AI systems like ChatGPT, other language models, and computer vision systems are becoming a big part of our everyday lives. But how do these systems actually work? What can they do, and where do they fall short?
This crash course in machine learning and AI will introduce you to the basics. You’ll start with simpler machine learning models, learn about neural networks and image classification models, and explore how advanced models like ChatGPT are built and trained.

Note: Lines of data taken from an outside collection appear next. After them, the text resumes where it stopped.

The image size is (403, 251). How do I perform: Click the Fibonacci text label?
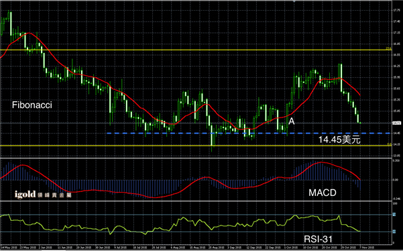coord(32,105)
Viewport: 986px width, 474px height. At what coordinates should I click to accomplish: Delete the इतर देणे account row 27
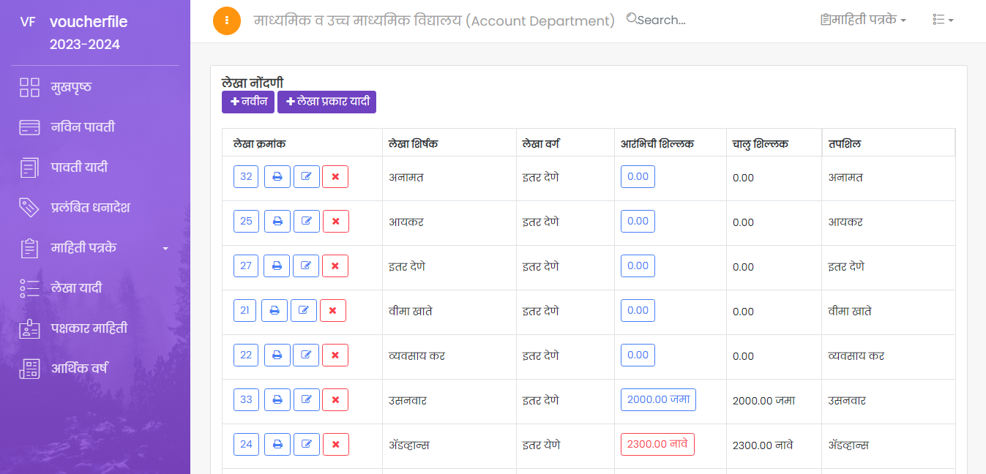[x=335, y=266]
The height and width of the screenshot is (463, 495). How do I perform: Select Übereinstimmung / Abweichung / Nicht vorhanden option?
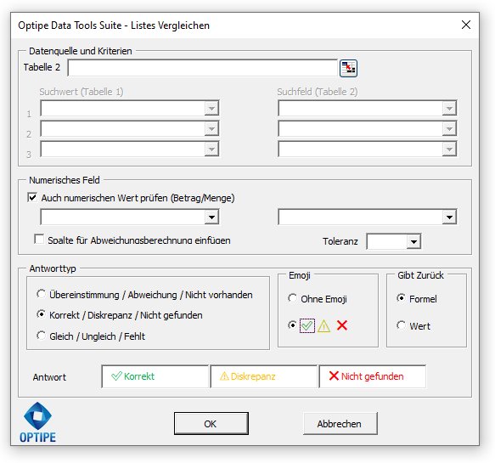coord(41,294)
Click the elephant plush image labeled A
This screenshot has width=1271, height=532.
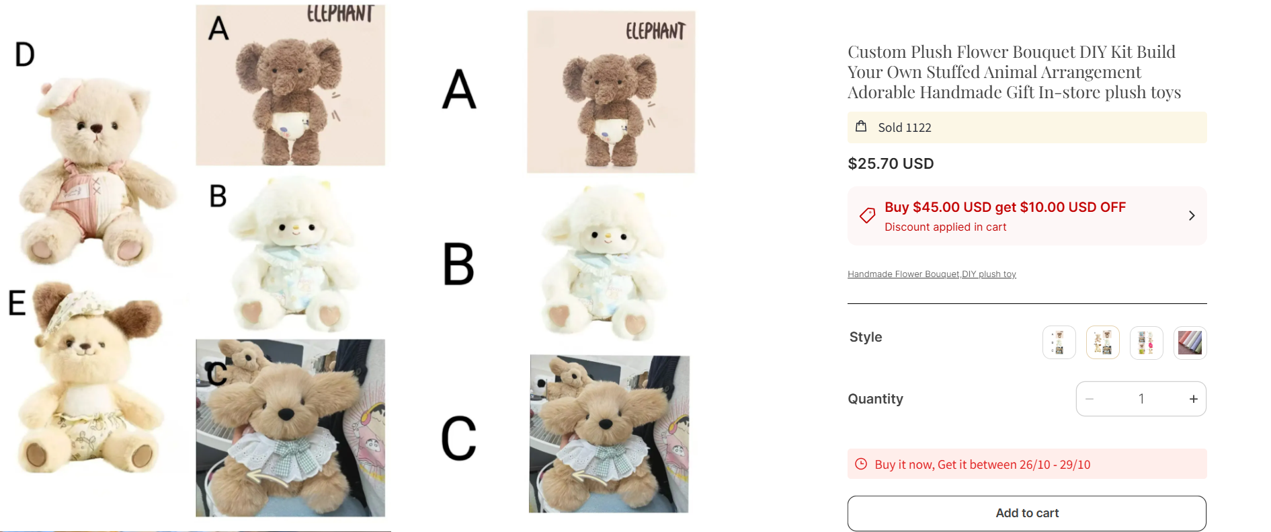pos(611,92)
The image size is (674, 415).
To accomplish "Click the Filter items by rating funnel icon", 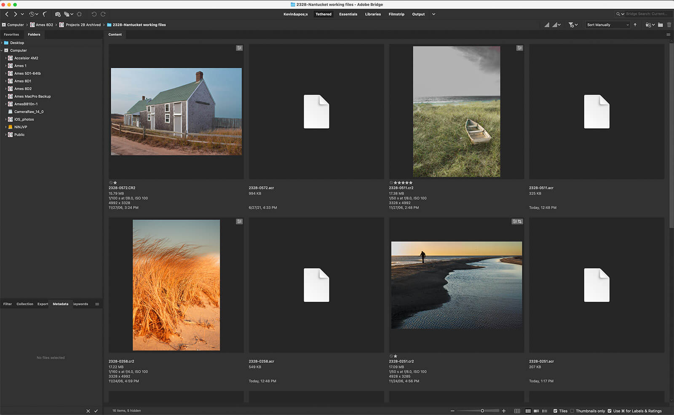I will click(571, 25).
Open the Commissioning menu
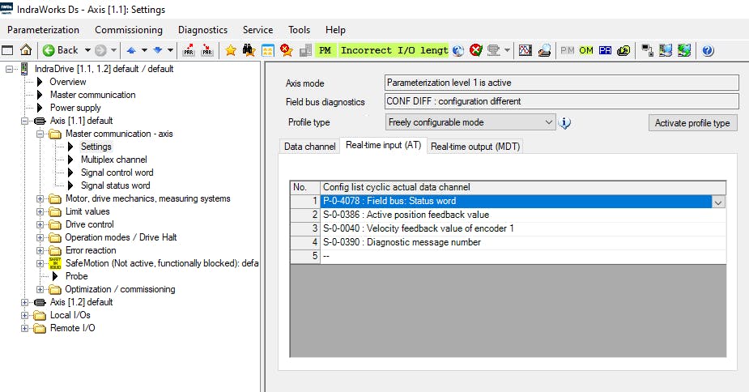Image resolution: width=749 pixels, height=392 pixels. click(129, 30)
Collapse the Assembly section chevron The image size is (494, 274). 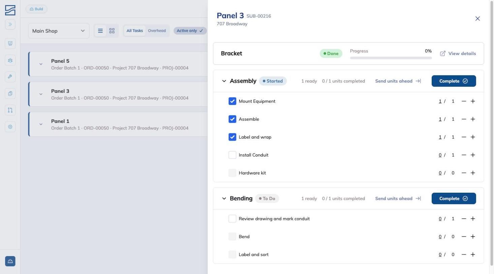click(224, 81)
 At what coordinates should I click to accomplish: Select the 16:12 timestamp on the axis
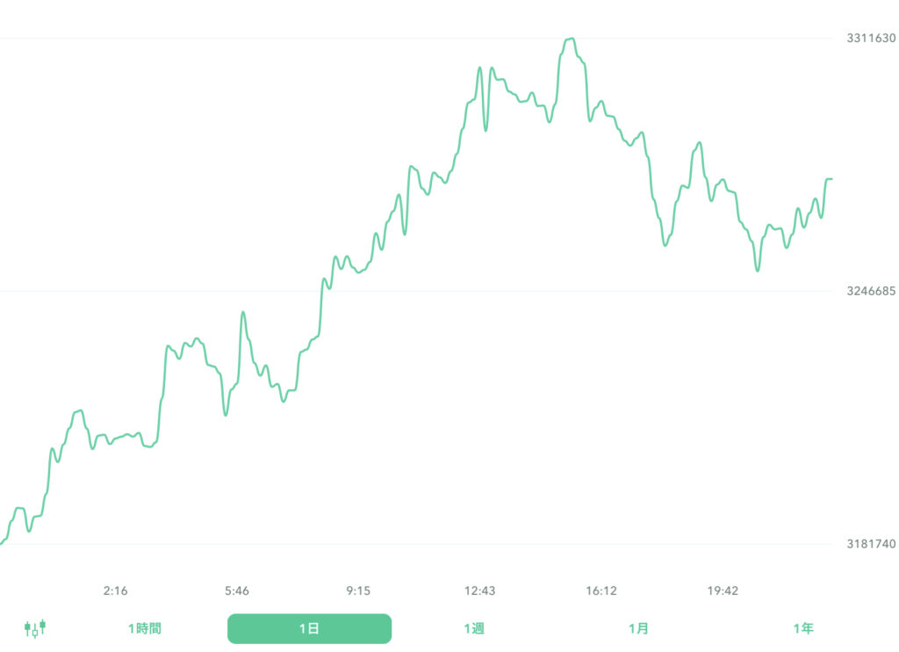point(601,591)
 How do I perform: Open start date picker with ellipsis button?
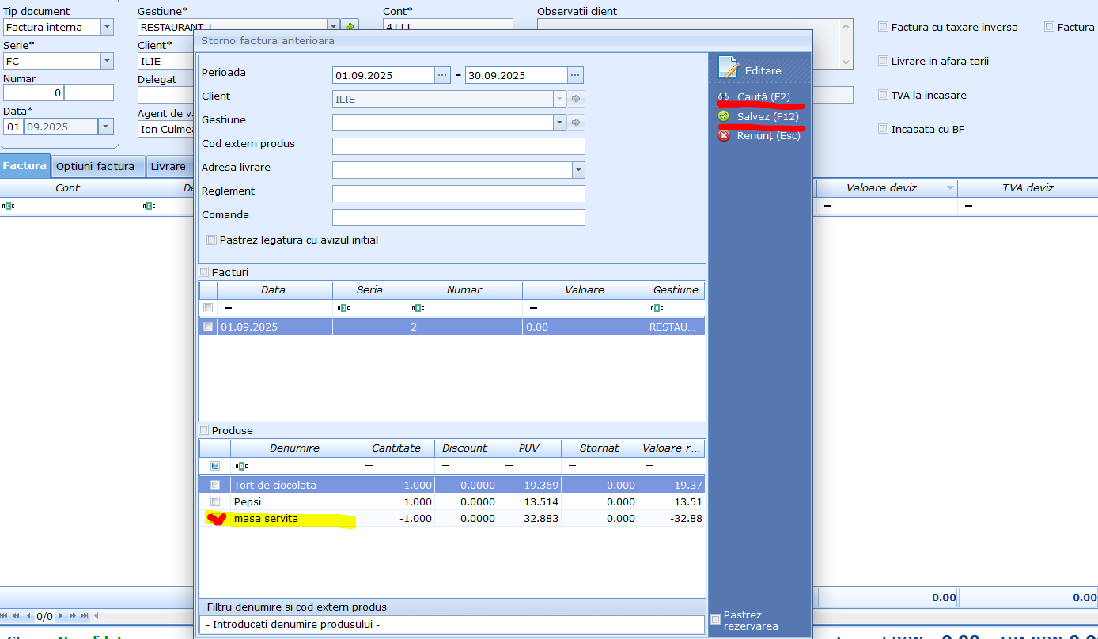[442, 75]
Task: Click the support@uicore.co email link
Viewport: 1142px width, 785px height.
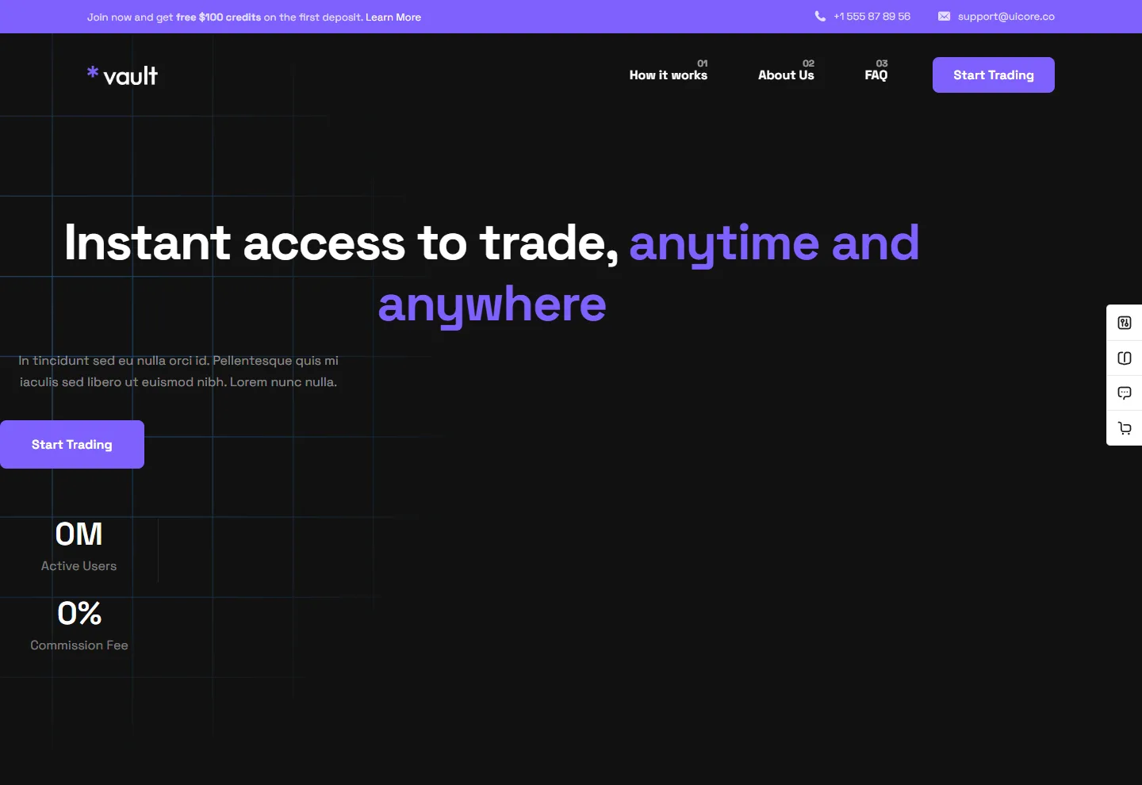Action: coord(1006,16)
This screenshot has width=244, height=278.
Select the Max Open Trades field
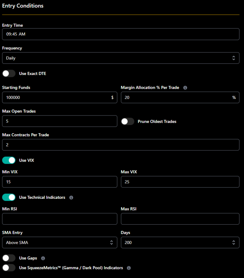[59, 121]
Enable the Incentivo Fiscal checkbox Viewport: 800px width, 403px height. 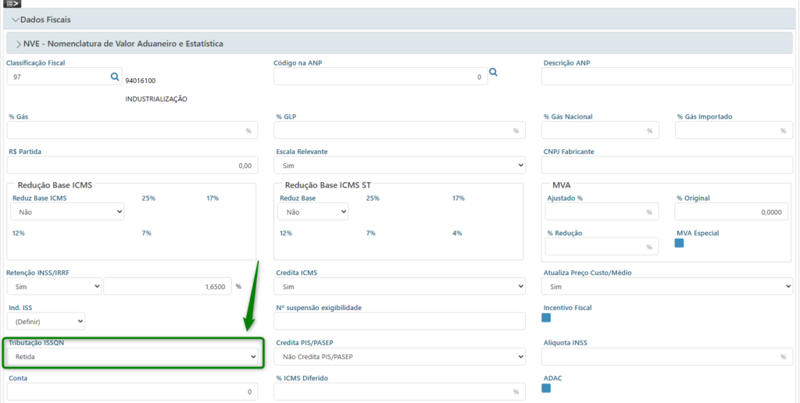click(547, 317)
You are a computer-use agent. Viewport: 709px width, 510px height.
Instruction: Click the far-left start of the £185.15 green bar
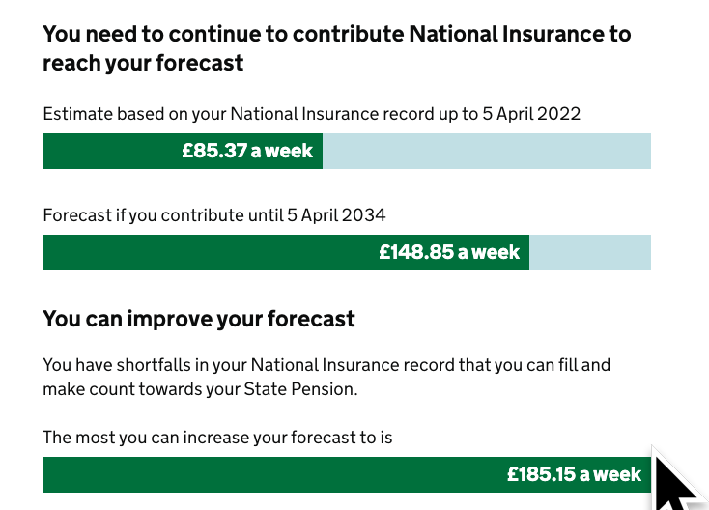tap(50, 474)

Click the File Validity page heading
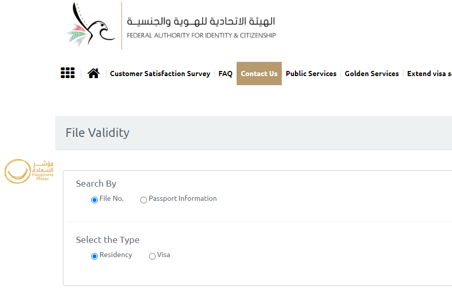pos(97,133)
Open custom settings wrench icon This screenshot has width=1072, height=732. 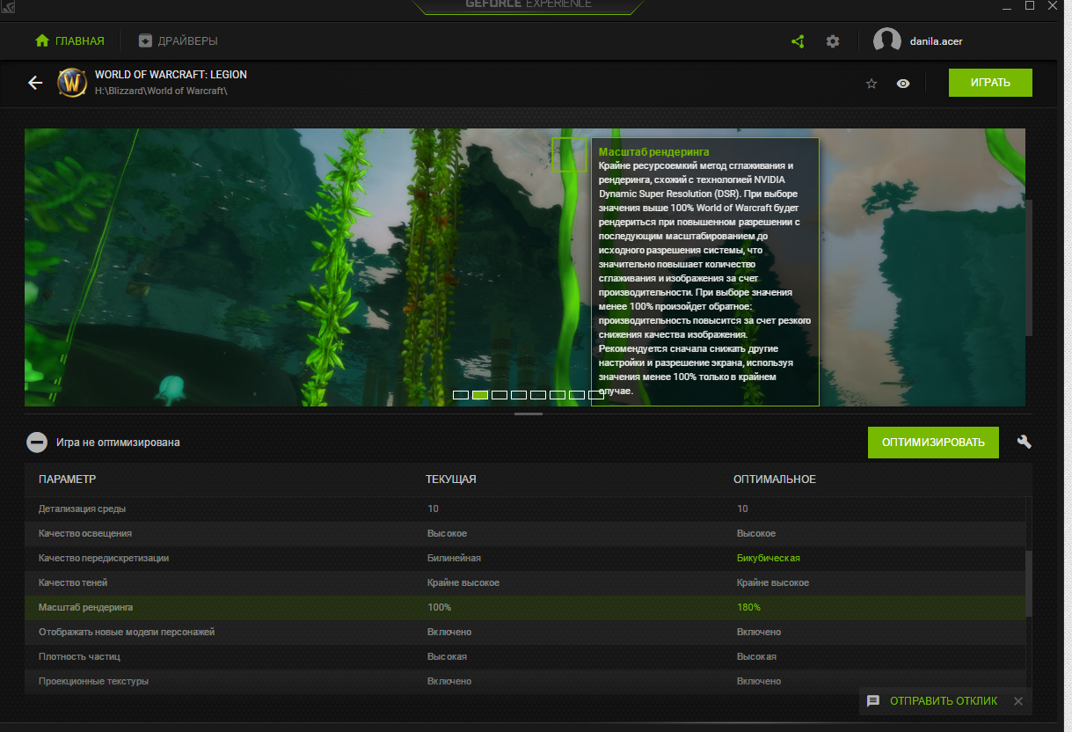pos(1024,442)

Who is this course for? Students who are comfortable with basic coding in any language (like Java or Python).
Instructor: Daniel Bauer
Summer Student Leaders: Batu Yeltekin, Michael Del Toro, Leo Zubarev
Location: Botwinick Lab - Mudd 1224
- A quick review of Python
- Important math concepts: basic calculus and working with vectors and matrices
- How to handle different types of data, including tables, images, and text
- How neural networks work and learn from data
- How to classify images using Convolutional Neural Networks
- How to represent words in a way that computers understand
- How transformers (a type of ML model) work
- The basics of models like GPT
- How pretraining and fine-tuning make these models smarter
- How to interact with language models using prompts and API calls
Class Format: Each day, we’ll have short lectures and work on real hands-on projects in small groups.
A typical day:
| Time | Session |
|---|---|
| 9:00 AM | Check-in |
| 9:15 AM | Morning session (workshops, speakers, or project time) |
| 10:15 AM |
Professor-led class and lab time |
| 12:15 PM | Lunch Break |
| 1:30 PM | Afternoon check-in |
| 1:45 PM |
Professor-led class and project time (SSLs available, Professor Bauer available until 3pm) |
| 4:00 PM | Elective or Community Hour |
| 5:00 PM | Dismissal |
The following schedule is tentative and subject to change:
Project:
Most of the last week will be spent working on a project and/or preparing a presentation for final day symposium.